Es ist ein hartes Wort und dennoch sag’ ichs, weil es Wahrheit ist: ich kann kein Volk mir denken, das zerrißner wäre, wie die Deutschen. Handwerker siehst du, aber keine Menschen, Denker, aber keine Menschen, Priester, aber keine Menschen, Herrn und Knechte, Jungen und gesezte Leute, aber keine Menschen – ist das nicht, wie ein Schlachtfeld, wo Hände und Arme und alle Glieder zerstükelt untereinander liegen, indessen das vergoßne Lebensblut im Sande zerrinnt?"
Kapitel LIX Erstausgabe Tübingen 1799,
J. G. Cotta. Seiten 112–113 der Erstausgabe.
Wie würden wir es heute formulieren?
Ich kam in dieses Land mit leisen Erwartungen. Ich dachte, ein wenig Menschlichkeit würde ich schon finden, ein bisschen Mut, ein bisschen Geist. Aber was ich sah, war ein Volk, das sich selbst verloren hat. Sie reden von Freiheit, doch sie fürchten alles, was lebendig ist. Sie reden von Ordnung, doch sie verwechseln sie mit Gehorsam. Sie reden von Sicherheit, doch sie meinen Kontrolle.
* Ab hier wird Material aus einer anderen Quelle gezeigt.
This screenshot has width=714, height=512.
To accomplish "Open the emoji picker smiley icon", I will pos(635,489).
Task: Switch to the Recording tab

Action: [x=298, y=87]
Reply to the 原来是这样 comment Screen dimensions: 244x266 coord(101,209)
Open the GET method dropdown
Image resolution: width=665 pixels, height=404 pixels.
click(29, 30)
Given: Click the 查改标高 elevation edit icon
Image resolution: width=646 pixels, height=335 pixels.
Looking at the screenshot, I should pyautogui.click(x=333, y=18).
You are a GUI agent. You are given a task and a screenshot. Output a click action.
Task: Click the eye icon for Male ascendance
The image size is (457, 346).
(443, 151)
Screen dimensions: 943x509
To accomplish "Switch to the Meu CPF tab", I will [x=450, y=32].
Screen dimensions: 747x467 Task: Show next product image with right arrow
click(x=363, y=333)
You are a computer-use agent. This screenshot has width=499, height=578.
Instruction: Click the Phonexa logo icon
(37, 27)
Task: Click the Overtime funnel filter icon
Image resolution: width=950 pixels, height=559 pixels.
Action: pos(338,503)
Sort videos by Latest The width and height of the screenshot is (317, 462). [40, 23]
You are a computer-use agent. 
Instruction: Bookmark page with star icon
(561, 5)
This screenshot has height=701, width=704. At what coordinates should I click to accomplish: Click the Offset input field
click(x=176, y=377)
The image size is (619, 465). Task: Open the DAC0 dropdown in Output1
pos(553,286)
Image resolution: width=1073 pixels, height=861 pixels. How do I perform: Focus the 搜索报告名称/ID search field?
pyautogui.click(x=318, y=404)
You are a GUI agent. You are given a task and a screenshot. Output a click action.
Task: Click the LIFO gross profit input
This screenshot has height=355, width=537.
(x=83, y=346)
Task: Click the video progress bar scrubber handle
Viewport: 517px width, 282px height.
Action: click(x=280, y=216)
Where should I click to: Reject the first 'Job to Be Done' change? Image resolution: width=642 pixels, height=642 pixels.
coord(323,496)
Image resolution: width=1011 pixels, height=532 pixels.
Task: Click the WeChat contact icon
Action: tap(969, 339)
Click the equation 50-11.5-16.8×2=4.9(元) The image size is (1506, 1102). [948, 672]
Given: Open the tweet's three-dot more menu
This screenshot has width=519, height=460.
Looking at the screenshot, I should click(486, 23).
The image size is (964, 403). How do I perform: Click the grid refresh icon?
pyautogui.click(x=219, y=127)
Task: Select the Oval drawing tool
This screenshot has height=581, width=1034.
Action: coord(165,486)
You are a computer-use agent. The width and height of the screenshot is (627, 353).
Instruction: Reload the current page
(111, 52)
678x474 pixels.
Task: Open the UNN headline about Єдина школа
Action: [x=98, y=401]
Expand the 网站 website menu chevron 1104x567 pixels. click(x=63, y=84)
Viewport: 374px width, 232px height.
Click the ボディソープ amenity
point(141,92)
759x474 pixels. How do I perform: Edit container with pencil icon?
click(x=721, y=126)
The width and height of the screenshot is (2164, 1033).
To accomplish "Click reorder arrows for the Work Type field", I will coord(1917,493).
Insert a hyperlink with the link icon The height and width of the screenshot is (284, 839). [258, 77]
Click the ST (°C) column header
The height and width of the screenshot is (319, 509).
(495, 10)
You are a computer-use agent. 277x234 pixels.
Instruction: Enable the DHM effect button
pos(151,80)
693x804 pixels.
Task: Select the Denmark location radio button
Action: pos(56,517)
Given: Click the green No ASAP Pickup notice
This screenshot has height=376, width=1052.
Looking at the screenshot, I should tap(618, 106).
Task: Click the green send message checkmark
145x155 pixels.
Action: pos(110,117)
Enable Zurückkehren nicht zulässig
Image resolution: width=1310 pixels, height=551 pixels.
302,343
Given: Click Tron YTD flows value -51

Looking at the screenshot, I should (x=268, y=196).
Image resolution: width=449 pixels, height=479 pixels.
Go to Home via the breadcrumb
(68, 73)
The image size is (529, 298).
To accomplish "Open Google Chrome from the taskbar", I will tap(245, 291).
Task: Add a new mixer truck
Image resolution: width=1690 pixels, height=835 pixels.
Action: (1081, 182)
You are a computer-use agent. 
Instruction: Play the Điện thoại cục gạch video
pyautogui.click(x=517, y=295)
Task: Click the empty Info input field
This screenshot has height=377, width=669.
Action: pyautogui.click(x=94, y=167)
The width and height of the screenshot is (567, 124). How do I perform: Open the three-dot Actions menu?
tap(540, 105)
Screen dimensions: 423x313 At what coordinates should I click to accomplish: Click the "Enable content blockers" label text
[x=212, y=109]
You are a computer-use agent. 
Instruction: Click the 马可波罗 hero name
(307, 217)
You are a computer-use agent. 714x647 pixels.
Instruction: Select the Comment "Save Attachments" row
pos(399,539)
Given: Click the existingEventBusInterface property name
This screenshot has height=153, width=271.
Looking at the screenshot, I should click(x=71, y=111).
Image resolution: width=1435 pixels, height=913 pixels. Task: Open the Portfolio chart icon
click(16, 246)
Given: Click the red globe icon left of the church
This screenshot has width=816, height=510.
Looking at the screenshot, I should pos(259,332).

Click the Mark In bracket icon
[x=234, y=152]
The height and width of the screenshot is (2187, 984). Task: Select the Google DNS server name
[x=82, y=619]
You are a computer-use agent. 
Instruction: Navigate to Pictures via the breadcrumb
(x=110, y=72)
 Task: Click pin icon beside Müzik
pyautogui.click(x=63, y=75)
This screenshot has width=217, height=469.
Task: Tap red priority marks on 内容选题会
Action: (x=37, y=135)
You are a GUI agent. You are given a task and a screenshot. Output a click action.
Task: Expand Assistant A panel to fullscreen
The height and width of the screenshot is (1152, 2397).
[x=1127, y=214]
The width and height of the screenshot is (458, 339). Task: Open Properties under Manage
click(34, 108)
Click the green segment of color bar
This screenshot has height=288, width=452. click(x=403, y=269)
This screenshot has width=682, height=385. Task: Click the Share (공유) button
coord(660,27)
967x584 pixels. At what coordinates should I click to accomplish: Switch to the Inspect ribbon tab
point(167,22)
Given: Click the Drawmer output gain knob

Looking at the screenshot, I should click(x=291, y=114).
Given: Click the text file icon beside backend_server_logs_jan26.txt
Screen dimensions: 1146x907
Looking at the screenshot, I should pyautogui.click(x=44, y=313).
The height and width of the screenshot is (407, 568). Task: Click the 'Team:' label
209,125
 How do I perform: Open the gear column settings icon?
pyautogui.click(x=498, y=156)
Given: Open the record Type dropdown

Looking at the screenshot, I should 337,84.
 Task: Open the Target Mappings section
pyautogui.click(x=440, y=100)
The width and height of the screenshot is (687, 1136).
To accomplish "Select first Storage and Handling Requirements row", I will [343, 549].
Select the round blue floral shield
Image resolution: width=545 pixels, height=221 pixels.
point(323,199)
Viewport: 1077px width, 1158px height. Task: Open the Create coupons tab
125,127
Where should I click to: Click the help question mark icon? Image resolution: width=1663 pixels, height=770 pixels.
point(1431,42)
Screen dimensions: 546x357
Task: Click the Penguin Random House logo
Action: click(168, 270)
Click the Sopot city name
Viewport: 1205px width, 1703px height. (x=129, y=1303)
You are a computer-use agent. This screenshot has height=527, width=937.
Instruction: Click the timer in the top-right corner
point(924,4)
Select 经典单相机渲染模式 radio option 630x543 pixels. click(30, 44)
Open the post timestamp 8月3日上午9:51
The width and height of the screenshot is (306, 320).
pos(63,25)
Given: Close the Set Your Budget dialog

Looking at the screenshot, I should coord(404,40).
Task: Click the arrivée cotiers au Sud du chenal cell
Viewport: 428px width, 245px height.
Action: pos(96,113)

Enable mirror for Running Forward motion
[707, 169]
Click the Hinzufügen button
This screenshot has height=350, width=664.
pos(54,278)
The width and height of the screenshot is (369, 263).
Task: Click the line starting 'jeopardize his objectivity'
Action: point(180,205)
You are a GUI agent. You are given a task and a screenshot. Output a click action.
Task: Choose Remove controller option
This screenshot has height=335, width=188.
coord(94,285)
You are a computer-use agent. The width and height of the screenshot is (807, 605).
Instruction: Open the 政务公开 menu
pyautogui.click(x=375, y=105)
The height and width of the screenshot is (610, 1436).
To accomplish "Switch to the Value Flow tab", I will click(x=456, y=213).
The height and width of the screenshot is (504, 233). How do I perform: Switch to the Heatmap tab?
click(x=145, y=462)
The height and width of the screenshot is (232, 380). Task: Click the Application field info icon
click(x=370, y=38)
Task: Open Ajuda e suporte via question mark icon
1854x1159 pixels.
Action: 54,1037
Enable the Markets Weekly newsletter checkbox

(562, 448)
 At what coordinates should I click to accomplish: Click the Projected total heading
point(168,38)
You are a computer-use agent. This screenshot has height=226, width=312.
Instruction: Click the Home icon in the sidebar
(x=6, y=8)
Die Mächtigen nennen es „Stabilität“, aber es ist nur die Kunst, Menschen klein zu halten. Sie nennen es „Realismus“, doch es ist nur die Angst vor dem Denken. Sie nennen es „Notwendigkeit“, doch es ist nur die Bequemlichkeit der Barbarei.
Und ich? Ich stehe dazwischen, mit einem Herzen, das nach Welt ruft, und einer Zeit, die sich einmauert. Ich wollte ein Zuhause finden, aber ich fand ein System, das seine eigenen Kinder nicht erkennt. Ich wollte Menschen finden, aber ich fand Funktionsträger. Ich wollte Leben finden, aber ich fand Verwaltung.
Und so frage ich mich, ob nicht wir die Barbaren sind – nicht weil wir wild wären, sondern weil wir verlernt haben, was uns menschlich macht: Mut, Geist, Schönheit, und die Fähigkeit, einander wahrzunehmen und zu erkennen.